» **Task goal**
Restate verbatim the span of lines below between the line with "Task: Click the 复制请求信息 link" and the line with "Screen dimensions: 995x502", including those two lines, and only that span.

» **Records to process**
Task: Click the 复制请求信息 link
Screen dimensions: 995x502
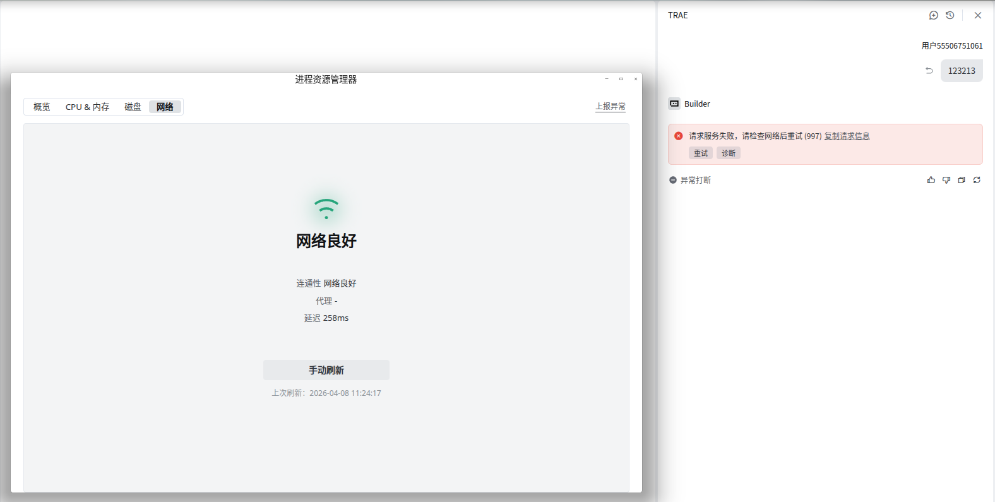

* * *

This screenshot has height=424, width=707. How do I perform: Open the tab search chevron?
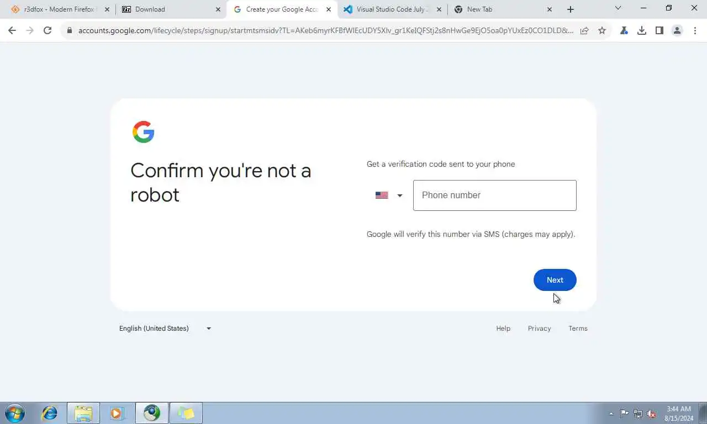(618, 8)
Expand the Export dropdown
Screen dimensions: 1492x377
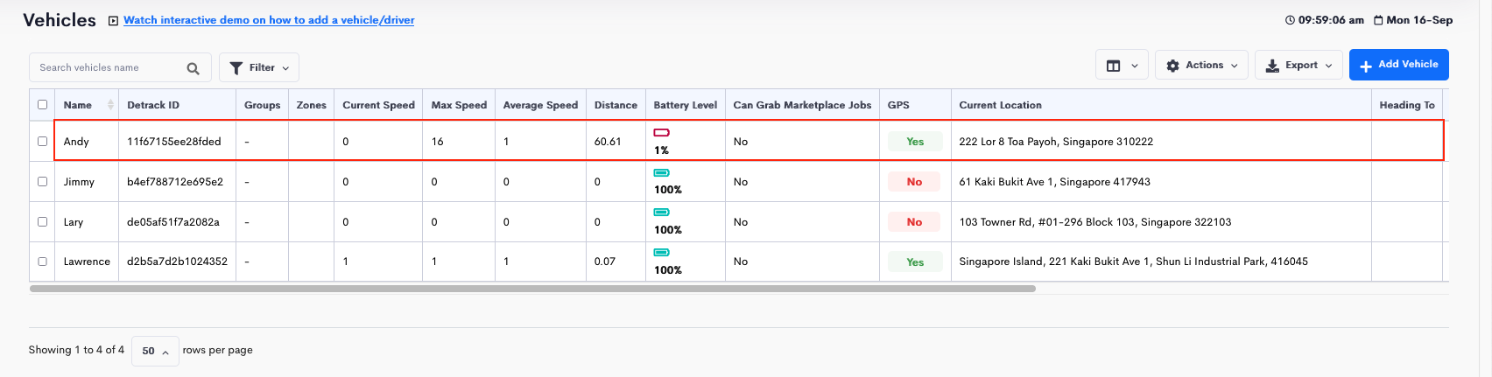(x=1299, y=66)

» **Expected answer**
Task: Click the 复制请求信息 link
Screen dimensions: 995x502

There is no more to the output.